#### [To do]
After locating the line that contains "Viewport: 1296px width, 637px height." in the data below, set down exactly that line and each one after it through the line that contains "Given: Close the Triggers panel", and nothing more.

[Opening Dataset entries section]

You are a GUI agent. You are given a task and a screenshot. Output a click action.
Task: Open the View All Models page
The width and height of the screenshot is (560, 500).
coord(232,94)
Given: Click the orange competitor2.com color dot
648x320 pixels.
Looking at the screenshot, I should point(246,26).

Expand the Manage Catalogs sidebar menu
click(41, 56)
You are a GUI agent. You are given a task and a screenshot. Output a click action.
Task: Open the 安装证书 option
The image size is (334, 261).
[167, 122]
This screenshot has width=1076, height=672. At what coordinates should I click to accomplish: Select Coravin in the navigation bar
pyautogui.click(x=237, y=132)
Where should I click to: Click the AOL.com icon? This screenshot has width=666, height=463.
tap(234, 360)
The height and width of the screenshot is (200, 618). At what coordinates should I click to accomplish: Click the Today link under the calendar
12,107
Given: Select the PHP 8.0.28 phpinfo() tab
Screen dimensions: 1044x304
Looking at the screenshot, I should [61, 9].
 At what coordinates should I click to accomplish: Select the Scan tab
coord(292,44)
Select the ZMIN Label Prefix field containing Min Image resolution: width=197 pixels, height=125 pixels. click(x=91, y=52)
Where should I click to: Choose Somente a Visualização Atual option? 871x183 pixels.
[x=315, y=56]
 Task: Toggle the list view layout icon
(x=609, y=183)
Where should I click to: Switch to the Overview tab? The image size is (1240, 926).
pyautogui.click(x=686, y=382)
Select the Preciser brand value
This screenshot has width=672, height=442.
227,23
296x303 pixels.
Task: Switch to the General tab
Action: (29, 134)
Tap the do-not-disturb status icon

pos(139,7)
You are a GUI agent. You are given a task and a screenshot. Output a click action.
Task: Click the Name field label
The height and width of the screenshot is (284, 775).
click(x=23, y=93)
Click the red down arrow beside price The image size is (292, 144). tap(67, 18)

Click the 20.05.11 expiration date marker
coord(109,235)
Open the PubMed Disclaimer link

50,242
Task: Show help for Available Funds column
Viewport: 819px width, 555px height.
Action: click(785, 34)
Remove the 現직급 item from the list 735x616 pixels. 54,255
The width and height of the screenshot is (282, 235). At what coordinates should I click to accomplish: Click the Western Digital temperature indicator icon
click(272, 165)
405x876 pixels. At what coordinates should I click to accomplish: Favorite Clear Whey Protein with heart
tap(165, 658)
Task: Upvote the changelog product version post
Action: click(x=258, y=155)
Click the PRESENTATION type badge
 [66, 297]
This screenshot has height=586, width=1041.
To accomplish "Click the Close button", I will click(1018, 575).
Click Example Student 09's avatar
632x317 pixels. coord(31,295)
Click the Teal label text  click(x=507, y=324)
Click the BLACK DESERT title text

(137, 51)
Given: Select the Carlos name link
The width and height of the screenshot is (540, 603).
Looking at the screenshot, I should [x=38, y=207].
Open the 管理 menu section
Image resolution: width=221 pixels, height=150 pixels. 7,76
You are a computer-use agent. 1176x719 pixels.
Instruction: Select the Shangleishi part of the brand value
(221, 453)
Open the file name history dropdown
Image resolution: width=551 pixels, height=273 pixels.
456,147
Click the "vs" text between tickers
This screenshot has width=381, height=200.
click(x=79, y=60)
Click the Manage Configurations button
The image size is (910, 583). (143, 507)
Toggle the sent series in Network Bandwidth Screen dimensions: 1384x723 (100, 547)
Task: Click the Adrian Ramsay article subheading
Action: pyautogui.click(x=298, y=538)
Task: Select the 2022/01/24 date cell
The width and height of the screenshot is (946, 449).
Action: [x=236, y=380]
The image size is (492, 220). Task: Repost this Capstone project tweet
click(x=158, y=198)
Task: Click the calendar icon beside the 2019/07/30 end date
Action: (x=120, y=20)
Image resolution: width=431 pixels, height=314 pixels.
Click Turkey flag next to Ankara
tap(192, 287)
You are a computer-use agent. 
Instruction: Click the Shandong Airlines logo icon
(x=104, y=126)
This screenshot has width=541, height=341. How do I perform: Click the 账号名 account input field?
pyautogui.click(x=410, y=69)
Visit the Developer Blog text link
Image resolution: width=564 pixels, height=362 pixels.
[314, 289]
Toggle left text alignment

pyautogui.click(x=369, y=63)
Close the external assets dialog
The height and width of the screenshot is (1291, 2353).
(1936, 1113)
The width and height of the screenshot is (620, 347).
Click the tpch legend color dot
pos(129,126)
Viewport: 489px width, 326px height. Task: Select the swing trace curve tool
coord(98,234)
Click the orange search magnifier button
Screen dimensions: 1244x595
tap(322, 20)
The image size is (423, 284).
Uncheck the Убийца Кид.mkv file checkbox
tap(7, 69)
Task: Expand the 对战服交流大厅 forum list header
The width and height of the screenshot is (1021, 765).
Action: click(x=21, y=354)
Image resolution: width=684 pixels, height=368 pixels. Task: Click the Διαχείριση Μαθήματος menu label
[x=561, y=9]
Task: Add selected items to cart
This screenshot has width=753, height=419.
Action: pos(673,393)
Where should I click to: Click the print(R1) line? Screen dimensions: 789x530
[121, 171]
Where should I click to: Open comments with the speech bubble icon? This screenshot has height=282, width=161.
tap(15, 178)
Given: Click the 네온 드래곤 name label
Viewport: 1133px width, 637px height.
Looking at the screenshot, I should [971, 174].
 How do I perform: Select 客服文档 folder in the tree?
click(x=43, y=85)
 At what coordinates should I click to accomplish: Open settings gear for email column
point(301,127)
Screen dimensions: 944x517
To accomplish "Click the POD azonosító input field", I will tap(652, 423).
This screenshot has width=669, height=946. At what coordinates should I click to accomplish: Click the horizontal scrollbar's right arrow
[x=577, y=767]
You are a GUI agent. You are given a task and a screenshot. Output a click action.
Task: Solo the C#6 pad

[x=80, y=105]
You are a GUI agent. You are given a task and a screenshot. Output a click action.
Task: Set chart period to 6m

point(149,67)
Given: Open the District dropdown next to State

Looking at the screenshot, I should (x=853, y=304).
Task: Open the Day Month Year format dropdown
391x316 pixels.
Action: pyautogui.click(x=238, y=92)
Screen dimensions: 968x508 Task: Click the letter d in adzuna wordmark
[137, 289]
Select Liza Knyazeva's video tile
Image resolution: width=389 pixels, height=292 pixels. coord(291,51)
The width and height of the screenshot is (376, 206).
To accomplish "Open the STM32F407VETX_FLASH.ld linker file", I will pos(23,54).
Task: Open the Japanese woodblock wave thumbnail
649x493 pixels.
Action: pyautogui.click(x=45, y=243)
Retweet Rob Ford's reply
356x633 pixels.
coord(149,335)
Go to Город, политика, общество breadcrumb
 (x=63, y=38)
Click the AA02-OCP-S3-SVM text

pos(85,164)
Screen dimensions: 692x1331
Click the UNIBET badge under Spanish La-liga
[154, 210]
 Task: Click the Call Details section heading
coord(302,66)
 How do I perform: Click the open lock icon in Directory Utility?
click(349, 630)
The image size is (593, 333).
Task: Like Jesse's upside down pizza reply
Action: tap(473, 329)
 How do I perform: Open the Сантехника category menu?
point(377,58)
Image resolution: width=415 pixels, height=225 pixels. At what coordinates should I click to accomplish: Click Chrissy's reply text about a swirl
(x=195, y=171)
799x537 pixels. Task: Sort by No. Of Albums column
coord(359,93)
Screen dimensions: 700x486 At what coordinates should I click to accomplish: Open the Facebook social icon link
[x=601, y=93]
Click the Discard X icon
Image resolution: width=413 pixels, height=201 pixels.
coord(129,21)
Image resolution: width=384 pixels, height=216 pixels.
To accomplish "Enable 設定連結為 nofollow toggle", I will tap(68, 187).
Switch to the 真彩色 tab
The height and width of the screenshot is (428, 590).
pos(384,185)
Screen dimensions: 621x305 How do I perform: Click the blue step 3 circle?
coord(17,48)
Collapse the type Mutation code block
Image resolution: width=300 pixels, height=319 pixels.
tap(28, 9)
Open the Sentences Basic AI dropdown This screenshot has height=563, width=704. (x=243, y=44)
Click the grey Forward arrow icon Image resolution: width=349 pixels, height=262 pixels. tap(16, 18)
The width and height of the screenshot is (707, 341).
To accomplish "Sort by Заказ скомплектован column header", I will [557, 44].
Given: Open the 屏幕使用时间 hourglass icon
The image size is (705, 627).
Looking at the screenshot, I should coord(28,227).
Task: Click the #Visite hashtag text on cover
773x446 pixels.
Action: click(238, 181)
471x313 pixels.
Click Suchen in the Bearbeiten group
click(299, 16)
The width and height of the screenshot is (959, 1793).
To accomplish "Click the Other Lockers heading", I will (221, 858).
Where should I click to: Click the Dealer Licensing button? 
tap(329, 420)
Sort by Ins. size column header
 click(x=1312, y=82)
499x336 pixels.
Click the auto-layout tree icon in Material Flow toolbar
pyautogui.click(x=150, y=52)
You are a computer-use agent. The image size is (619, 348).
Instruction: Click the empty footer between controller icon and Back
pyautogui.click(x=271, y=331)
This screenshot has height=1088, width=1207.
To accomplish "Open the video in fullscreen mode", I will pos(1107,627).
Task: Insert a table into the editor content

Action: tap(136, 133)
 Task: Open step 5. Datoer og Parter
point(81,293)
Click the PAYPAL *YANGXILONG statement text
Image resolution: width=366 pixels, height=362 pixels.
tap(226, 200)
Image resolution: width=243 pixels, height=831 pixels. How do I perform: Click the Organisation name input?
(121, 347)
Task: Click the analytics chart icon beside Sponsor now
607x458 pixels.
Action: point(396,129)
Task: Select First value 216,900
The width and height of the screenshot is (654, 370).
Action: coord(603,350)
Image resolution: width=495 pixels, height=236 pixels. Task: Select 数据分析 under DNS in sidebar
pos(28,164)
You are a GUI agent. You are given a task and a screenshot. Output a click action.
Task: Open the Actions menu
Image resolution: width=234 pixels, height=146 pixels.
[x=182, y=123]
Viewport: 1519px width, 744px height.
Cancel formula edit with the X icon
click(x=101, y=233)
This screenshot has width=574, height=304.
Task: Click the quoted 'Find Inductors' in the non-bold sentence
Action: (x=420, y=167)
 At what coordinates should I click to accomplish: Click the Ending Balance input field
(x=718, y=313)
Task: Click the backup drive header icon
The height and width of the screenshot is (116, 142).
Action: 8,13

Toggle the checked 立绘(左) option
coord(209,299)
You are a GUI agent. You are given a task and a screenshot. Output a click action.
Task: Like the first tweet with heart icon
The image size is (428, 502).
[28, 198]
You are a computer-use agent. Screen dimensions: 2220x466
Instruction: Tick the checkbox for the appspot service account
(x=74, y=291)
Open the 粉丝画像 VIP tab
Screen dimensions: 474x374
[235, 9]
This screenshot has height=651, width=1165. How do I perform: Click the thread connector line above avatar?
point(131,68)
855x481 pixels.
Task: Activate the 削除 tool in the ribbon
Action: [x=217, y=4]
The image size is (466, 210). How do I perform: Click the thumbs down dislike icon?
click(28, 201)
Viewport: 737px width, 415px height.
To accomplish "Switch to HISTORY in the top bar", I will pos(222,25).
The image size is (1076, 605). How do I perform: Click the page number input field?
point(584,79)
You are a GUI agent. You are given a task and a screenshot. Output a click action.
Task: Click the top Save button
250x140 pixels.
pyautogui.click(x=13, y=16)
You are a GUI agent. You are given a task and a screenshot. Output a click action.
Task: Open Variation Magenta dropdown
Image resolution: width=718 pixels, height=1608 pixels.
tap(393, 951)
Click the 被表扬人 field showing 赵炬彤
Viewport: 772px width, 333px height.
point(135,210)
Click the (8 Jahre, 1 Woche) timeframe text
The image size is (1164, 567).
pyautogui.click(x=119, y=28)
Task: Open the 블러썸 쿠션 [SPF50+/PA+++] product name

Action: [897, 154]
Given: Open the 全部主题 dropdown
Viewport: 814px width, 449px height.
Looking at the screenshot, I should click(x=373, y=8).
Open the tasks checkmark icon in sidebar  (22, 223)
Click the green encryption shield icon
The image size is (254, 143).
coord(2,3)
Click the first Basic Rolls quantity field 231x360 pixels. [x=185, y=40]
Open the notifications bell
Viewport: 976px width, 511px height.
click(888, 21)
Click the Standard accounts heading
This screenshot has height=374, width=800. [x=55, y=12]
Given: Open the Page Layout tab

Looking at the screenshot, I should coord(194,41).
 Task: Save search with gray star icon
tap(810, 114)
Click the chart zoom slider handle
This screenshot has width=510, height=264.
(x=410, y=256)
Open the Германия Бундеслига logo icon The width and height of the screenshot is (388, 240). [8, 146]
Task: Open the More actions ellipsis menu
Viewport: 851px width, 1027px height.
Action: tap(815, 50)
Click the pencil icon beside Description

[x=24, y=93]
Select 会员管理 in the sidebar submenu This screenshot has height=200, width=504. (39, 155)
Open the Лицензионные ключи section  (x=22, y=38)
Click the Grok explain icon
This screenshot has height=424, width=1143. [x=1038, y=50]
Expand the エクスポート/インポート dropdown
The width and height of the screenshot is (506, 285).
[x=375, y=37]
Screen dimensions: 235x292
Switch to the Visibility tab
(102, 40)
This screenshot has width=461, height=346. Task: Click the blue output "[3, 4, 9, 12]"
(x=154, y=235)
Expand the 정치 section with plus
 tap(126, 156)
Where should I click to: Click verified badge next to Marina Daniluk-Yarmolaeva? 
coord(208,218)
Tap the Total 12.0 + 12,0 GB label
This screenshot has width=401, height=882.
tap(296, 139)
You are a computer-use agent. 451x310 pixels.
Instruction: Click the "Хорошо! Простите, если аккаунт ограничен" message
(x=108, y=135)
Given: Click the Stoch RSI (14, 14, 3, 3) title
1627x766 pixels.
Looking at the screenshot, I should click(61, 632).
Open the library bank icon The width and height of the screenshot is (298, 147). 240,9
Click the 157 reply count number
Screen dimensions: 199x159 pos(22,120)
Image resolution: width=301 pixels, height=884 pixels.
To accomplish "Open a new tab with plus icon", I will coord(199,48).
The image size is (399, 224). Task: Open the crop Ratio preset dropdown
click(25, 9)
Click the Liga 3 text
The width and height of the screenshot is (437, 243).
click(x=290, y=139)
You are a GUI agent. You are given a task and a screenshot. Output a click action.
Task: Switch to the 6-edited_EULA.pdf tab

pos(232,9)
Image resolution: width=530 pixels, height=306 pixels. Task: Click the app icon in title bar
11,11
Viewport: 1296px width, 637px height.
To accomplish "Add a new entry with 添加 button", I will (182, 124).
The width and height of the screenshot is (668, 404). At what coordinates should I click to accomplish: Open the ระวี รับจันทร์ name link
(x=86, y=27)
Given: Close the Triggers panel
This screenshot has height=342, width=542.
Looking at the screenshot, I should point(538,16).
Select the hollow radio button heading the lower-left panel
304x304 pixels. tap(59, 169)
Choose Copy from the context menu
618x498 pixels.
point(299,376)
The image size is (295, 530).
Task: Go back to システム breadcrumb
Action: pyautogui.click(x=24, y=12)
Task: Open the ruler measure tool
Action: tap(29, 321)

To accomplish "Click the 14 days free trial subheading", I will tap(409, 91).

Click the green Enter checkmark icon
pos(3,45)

[Closing Dataset entries section]

#### [Written reply]
Viewport: 1296px width, 637px height.
To accomplish "Add a new entry with 添加 button", I will (182, 124).
The width and height of the screenshot is (668, 404). At what coordinates should I click to accomplish: Open the ระวี รับจันทร์ name link
(x=86, y=27)
Given: Close the Triggers panel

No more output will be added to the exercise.